▶ What is needed: Count the lines of the listing below where "Gérer" shows up, and please answer with that number only.
□ □ □ □ □
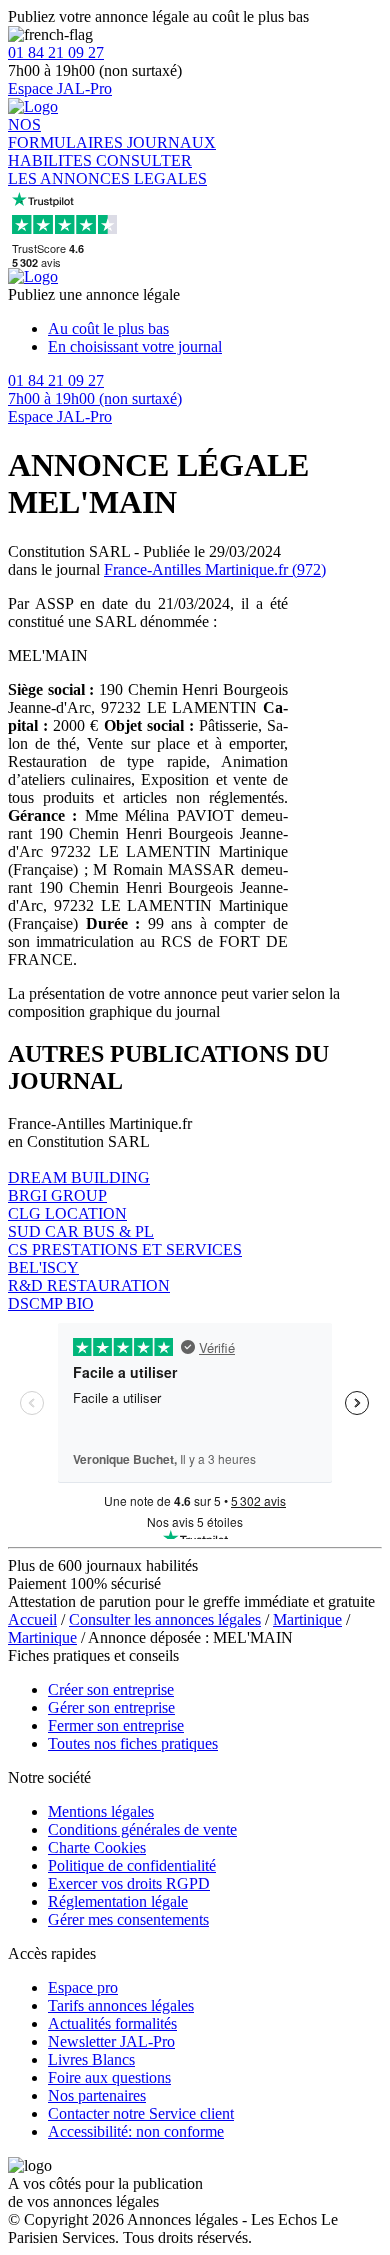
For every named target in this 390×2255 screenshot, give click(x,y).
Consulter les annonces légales (165, 1619)
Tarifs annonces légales (121, 2005)
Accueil (32, 1619)
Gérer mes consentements (128, 1919)
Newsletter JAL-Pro (111, 2041)
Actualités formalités (112, 2023)
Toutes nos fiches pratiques (133, 1743)
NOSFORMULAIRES (67, 133)
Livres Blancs (91, 2059)
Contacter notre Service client (141, 2113)
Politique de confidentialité (132, 1865)
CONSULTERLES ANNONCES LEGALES (107, 169)
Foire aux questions (109, 2077)
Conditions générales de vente (142, 1829)
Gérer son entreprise (111, 1707)
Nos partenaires (97, 2095)
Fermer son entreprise (116, 1725)
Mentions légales (101, 1811)
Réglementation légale (118, 1901)
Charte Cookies (97, 1847)
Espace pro (83, 1987)
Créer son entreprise (111, 1689)
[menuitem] (215, 329)
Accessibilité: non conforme (136, 2131)
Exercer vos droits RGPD (129, 1883)
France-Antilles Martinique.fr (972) (215, 569)
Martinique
□ □ □ □ □
▶ Answer: 2